Колосовский отшучивался, говорил, что лирику можно читать только шепотом, с кем-то наедине... И хотя Капе ясно было, что его не уговоришь, она, присев на краешек койки, все-таки просила дать согласие, заглядывала в глаза, один раз ее рука даже на его руку опустилась, и, дотронувшись ласково, задержалась дольше обычного, — Решетняк и это заметил своим зорким глазом артиллериста.
Чем ближе к вечеру, тем заметнее нарастало оживление, щеголи подстригались, небритые брились, в палатах и в коридоре громыхали костылями — учились ходить, кто не умел.
На концерт потянулись все, кто только в состоянии был хоть как-нибудь передвигаться. Худые, обескровленные, с осторожно поднятыми «аэропланами» наглухо загипсованных рук, Иные натужно хромая, грохоча костылями, а кто и с забинтованной, как в чалме, головой, — все туда, от наскучивших лекарств, от своей беспомощности — в жизнь, в объятия праздника.
На сцене — снизу и куда-то под самый потолок — выстроился рядами хор — добровольные труженики искусства, все знакомые, люди из персонала: сестры, врачи, санитарки, — но их едва узнавали, такие они были празднично-торжественные в этот вечер, и Капа была среди них — сияющая, играла своими лучисто-синими,— видно, переполняла ее радость какого-то счастливого предчувствия, — все прикусывала губку, чтобы не рассмеяться. Гимнастерка на ней новая, ладно перехваченная пояском, косички по-пионерски торчат в стороны, и это ей тоже к лицу, и никак не удается ей сохранить серьезность, никак не может она сдержать внутреннюю улыбку радости: все покусывает тоненькие губки.
Блеском, солнцем, красотой взвихрилось то, что всех разом захватило: песня родилась, начался концерт.
Колосовский сидел рядом с Решетняком в первом ряду и, опираясь на костыль, не сводил глаз со сцены. Да, это была поэзия. Может, по иным, строгим меркам это и не было чем-то выдающимся, пели, конечно, далеко не на уровне профессиональных капелл, а хирурги играли на балалайках, пожалуй, и вовсе ужасно. В университете на студенческих вечерах Богдан, пожалуй, поиронизировал бы над таким исполнением, а здесь эти простуженные, неотшлифованные, только и того, что дружно поющие- голоса, эта трогательная старательность исполнителей и их простодушное вдохновение — все доходило до самых глубин изголодавшихся солдатских душ, будоражило, волновало, возрождало к жизни. Нет, то все были таланты на сцене, чистые, высокие. Колосовский слышал рядом с собой напряженное дыхание Решетняка, за ним жадно впивались взглядами в сцену еще чьи-то лица, до неузнаваемости преображенные волнением, в наплыве чувств они то ежились, как от холода, то вытягивались порывисто вперед, — такое можно увидеть разве лишь в бою. Глаза затуманивались — тут можно было дать себе волю, можно было не стыдиться своих слез.

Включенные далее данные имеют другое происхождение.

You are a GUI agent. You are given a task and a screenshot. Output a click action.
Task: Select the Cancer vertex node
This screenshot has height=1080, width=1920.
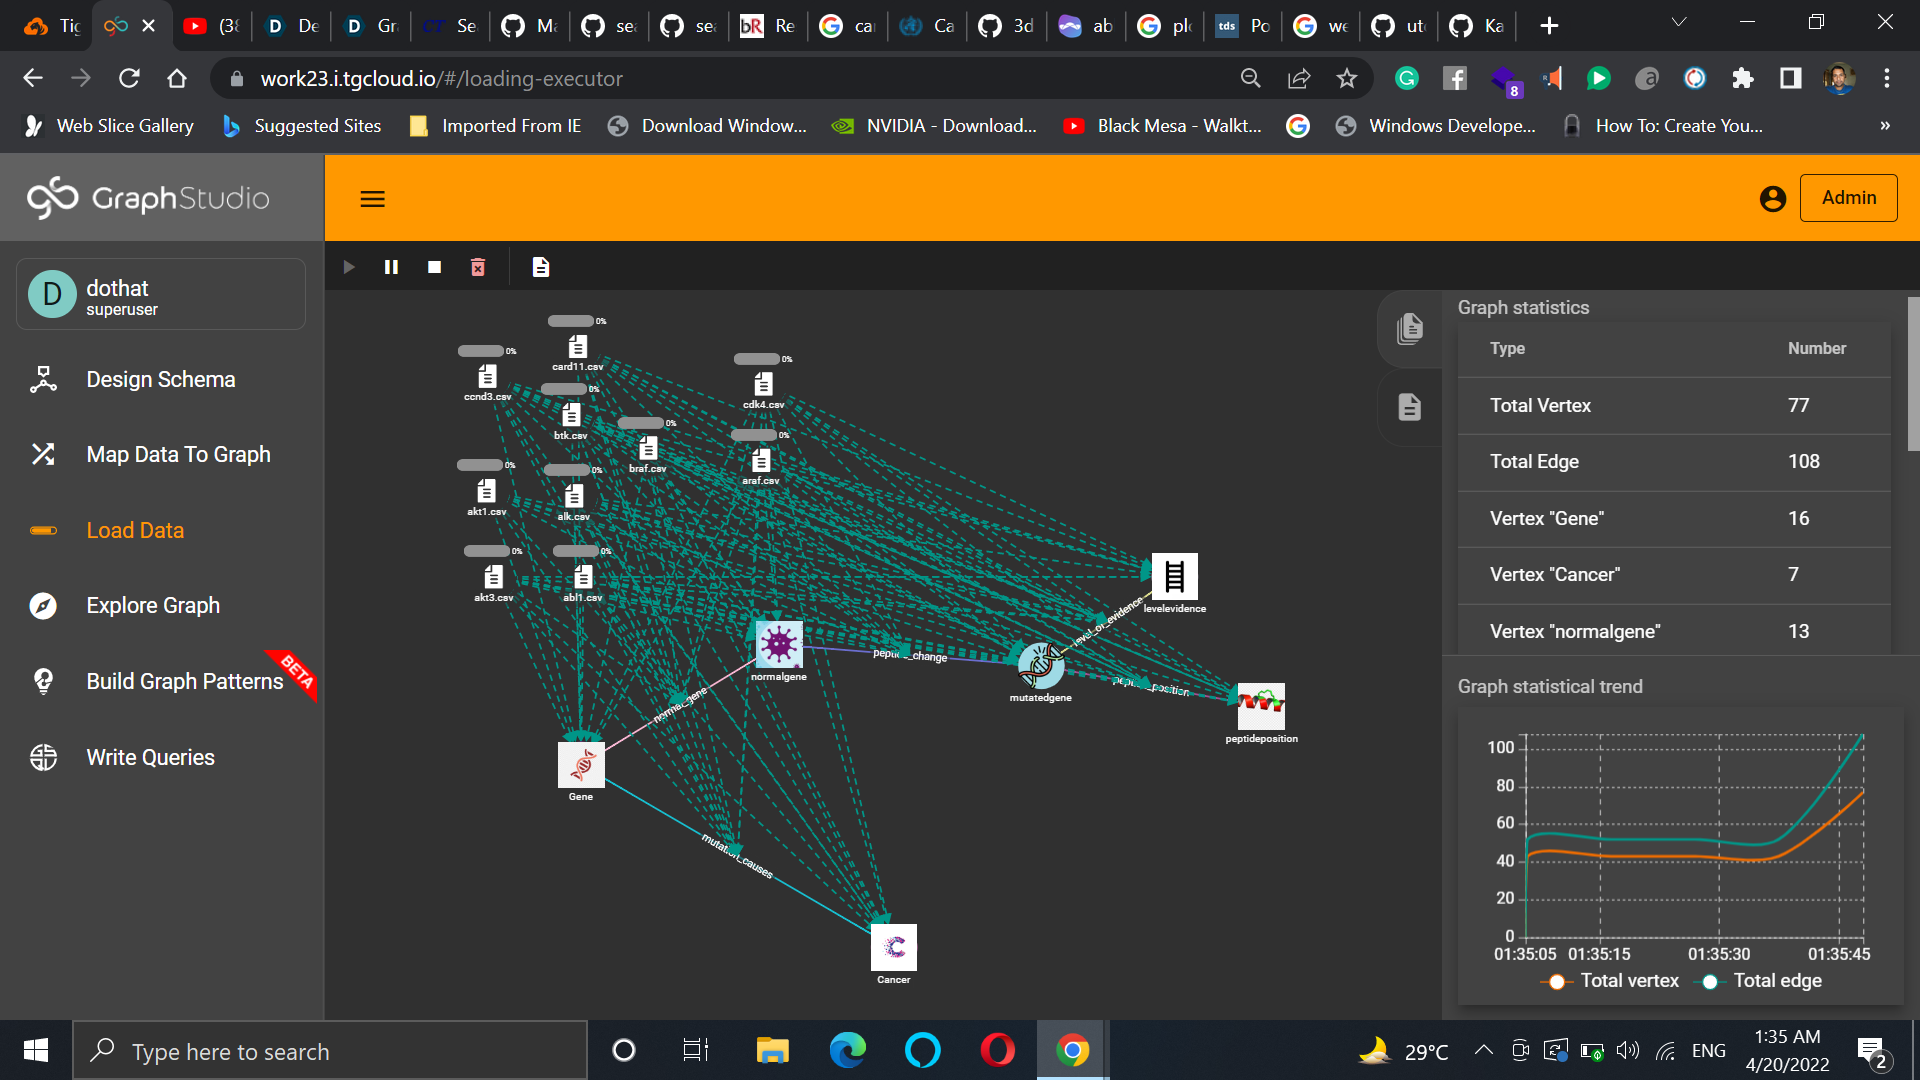pyautogui.click(x=893, y=947)
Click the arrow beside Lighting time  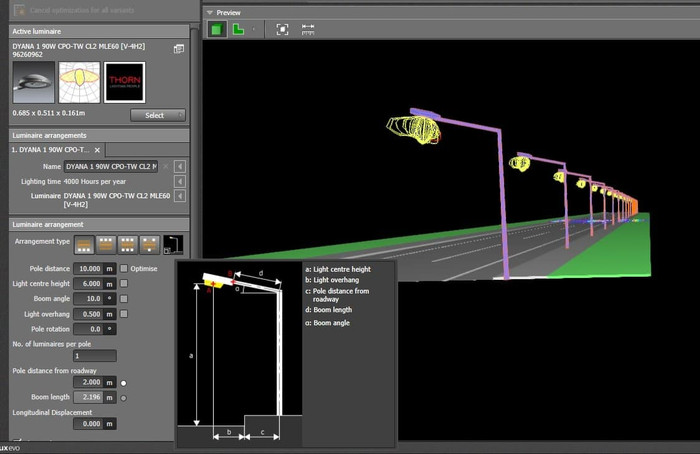pyautogui.click(x=179, y=181)
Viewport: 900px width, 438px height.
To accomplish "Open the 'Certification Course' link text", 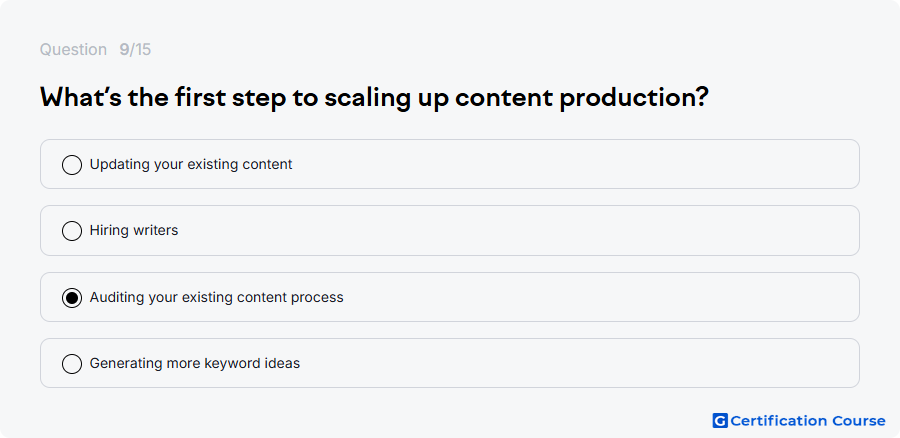I will [808, 421].
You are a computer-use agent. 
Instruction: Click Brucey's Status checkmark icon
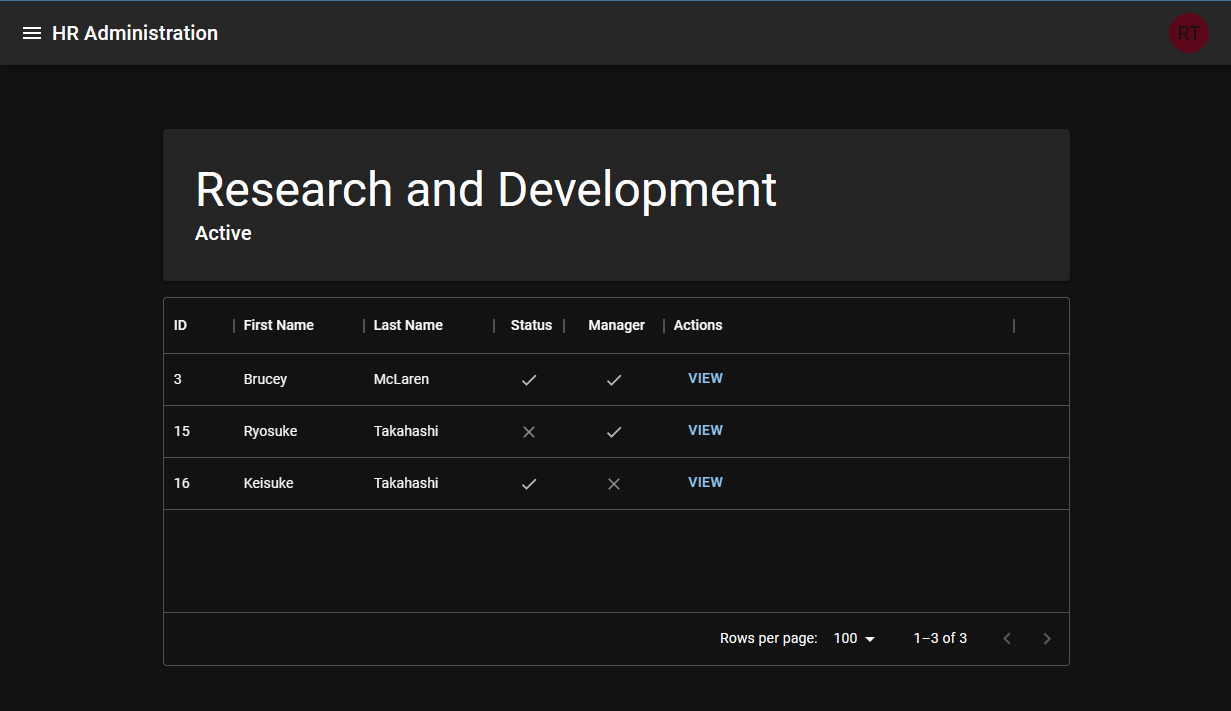click(x=529, y=379)
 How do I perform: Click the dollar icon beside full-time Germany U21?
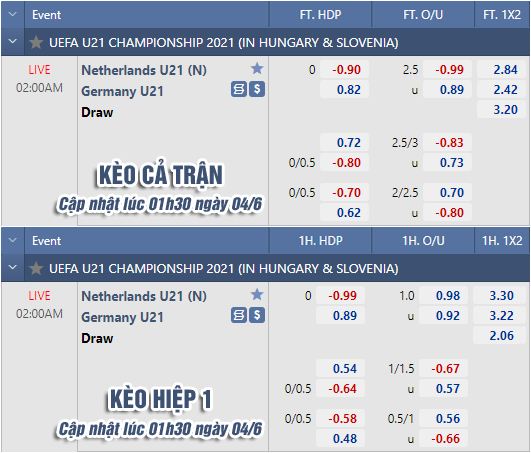coord(257,89)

Выходил потом еще шутник-конферансье с остротами на госпитальные темы, высмеивал какого-то привередника, которому все «утка» не такая. Выходили солисты, среди них и Капа, — ее объявили Капитолиной, что поразило Решетняка:
— О! Так бы и не знал, что наша Капа — Капитолина...

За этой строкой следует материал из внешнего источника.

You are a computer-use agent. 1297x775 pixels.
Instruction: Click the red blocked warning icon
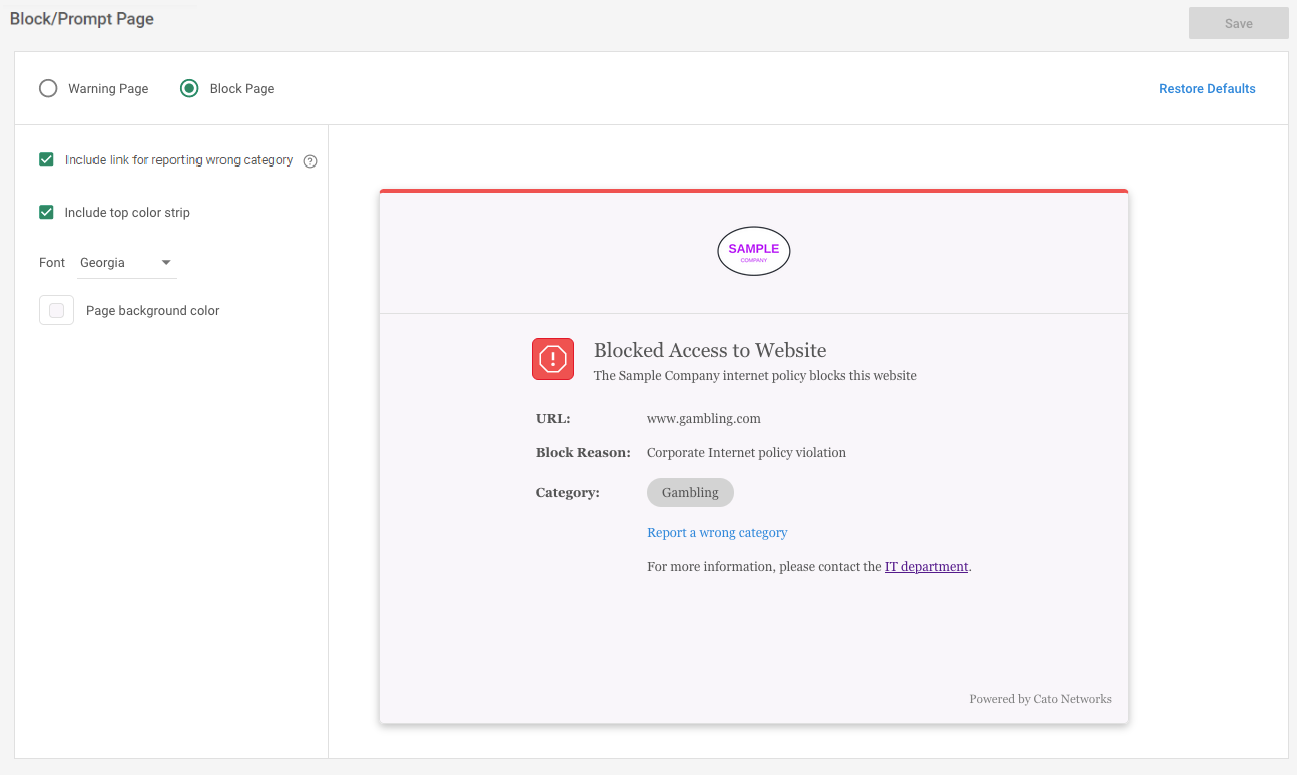coord(553,359)
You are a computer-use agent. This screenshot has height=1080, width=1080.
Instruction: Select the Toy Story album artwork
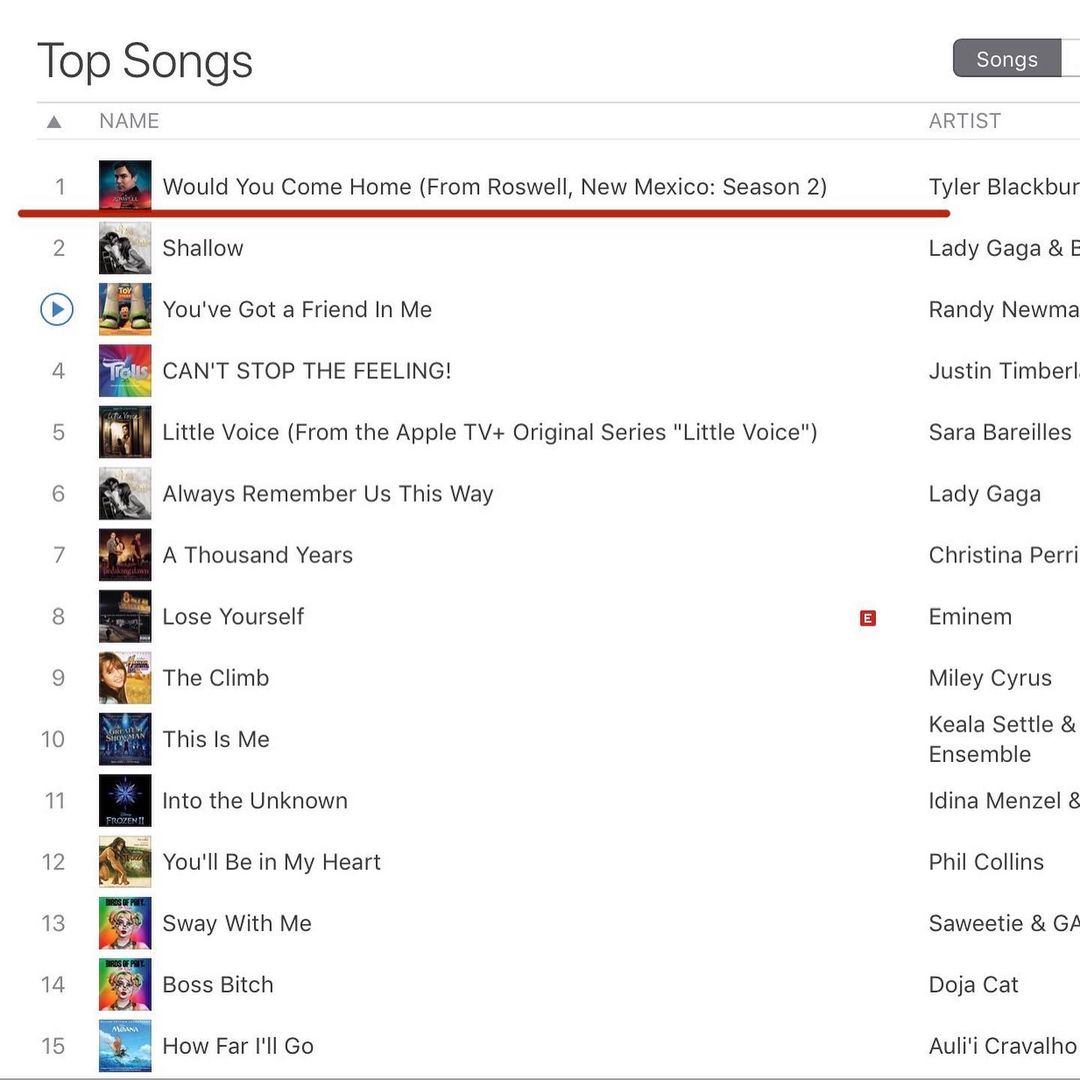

В сопровождении балалайки Капа пела тоненьким, почти детским голоском, — она его, видно, и сама стеснялась... Стеснялась, краснела, но все же продолжала петь, оказалась у нее к пению отвага.
Апофеозом концерта стало выступление комиссара госпиталя, который неожиданно появился на сцене со своим заткнутым за ремень пустым рукавом и объявил только что полученное известие о Калуге, очищенной от противника.